A second theme appearing in Galt’s papers is the use of propaganda. Scrapbooks and negatives contain multiple examples of Allied and Axis propaganda leaflets fired behind enemy lines to decrease soldiers’ morale. Axis leaflets followed a couple lines of thought: that continued battle in Europe or specific locations like the Anzio Beachhead would inevitably result in the soldier’s death, that the leaders back home were expending soldiers’ lives for their own economic gain, and that the women—wives, fiancées, or girlfriends—left behind would be unfaithful to the soldiers.
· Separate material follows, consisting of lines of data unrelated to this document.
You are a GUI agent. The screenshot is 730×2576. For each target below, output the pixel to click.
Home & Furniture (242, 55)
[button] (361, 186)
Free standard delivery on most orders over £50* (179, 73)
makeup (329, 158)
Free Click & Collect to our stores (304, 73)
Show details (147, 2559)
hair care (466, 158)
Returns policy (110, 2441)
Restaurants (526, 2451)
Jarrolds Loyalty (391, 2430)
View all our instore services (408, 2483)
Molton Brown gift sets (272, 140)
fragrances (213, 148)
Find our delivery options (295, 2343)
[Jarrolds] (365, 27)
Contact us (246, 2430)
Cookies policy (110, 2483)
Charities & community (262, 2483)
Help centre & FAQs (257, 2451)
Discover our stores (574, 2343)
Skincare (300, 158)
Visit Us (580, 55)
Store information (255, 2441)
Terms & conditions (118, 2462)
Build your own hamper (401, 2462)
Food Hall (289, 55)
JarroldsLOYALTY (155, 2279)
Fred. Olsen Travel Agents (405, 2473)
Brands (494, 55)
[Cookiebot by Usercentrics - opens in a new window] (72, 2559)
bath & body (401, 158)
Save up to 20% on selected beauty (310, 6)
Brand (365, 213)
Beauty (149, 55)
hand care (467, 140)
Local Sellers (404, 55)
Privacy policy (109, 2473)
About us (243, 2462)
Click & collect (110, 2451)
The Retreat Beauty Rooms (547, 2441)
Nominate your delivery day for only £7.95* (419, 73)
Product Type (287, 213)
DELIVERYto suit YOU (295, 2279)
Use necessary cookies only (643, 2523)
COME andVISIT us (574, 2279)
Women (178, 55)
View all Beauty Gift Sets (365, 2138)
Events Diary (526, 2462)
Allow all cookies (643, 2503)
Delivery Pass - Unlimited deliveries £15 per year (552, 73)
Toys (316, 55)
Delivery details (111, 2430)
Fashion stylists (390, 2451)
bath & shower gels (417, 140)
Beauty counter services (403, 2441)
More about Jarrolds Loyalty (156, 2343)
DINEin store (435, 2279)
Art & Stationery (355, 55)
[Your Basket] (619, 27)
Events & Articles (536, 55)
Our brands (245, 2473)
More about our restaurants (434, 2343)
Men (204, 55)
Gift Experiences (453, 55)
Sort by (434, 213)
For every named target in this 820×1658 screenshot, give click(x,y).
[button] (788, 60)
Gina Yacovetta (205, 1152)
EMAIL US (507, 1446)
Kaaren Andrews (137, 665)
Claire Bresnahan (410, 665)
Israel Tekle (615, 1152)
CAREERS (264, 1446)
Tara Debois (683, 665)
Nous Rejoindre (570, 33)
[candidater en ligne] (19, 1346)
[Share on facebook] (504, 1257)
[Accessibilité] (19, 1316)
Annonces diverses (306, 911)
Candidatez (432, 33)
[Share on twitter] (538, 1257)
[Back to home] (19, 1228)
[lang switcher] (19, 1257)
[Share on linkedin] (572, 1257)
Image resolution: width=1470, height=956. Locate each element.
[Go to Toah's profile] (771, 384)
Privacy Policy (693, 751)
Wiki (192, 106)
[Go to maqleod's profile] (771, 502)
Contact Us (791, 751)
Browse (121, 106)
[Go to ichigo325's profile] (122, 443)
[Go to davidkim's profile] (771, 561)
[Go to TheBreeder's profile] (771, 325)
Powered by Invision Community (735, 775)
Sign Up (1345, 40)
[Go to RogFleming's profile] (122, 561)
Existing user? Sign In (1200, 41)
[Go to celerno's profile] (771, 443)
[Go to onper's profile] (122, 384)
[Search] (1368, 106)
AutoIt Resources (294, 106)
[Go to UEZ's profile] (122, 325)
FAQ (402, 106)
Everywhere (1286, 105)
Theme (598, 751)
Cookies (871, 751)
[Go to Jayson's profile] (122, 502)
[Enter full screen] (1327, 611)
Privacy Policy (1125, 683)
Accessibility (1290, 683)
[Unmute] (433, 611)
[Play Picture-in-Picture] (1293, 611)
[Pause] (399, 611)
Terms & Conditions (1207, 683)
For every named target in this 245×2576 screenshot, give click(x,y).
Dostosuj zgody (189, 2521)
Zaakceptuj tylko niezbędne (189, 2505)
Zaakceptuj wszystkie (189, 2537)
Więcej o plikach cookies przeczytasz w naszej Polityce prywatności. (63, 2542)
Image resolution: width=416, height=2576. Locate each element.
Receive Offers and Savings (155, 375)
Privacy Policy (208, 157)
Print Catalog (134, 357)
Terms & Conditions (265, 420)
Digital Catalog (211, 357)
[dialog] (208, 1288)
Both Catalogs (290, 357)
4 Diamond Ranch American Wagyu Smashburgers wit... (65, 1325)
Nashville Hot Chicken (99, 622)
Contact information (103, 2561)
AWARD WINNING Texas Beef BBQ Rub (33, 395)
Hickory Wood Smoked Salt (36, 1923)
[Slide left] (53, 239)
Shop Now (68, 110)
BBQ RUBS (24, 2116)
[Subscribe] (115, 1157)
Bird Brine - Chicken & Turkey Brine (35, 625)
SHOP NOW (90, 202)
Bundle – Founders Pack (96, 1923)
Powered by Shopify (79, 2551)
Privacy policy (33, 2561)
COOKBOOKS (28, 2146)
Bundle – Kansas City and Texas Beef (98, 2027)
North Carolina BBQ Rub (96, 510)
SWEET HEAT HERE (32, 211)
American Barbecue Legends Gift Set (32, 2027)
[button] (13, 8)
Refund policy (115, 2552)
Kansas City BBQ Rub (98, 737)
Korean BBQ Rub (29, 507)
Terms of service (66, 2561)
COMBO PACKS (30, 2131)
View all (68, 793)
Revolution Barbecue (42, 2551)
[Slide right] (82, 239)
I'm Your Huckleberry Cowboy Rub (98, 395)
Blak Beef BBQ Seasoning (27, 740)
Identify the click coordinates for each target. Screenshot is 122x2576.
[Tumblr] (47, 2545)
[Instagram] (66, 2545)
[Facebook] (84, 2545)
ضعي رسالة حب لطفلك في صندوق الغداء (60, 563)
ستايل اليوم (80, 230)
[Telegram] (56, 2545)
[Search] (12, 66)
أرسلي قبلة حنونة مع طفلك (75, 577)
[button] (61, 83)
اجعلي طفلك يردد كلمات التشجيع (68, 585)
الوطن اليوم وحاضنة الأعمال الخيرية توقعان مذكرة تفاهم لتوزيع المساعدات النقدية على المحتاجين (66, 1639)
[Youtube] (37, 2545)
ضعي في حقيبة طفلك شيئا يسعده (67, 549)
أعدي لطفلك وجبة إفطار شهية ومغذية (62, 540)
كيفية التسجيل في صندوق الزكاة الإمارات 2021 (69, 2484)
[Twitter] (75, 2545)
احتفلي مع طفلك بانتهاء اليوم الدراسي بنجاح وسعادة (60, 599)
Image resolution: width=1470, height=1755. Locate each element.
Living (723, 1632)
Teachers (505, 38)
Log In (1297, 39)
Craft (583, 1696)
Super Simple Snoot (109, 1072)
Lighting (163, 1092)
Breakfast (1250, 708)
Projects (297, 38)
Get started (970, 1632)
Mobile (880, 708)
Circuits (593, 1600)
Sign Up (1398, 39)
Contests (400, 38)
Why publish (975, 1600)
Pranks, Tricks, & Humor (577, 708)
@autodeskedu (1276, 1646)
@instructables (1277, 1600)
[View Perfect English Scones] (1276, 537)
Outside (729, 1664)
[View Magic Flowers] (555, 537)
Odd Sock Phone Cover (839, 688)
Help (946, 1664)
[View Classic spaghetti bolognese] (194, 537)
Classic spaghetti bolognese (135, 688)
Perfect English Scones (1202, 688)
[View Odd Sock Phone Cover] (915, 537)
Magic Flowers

Galt’s letters also reference the radio broadcasting of Axis Sally. While US forces battled in Italy, a fascist broadcaster nicknamed Axis Sally frequently attempted to decrease the soldiers’ morale by urging them to surrender, announcing the movements of Allied forces, or justifying Axis actions. One reference to Axis Sally came on March 22, 1944, the day after an attack on the evacuation hospitals gathered on the Anzio Beachhead. Galt notes that Sally justified the attack by claiming that the US was using the hospitals as rest camps—after all, Sally claimed, they had photos of men playing volleyball at the hospital. This claim frustrated Galt, who comments, “Naturally we play ball here & would fly kites or do anything else for diversion now that spring is here.” Given the intensity of the hospital’s work caring for so many battle wounds amidst the constant artillery fire and air raids on the beachhead—which last month’s account from Lawrence Dudgeon Collins described in detail—Galt’s desire for any activity that might serve as a momentary diversion was justified. At the same time, however, his frustration with Axis Sally’s claims also indicates that the propaganda served its function: it successfully upset Galt’s morale.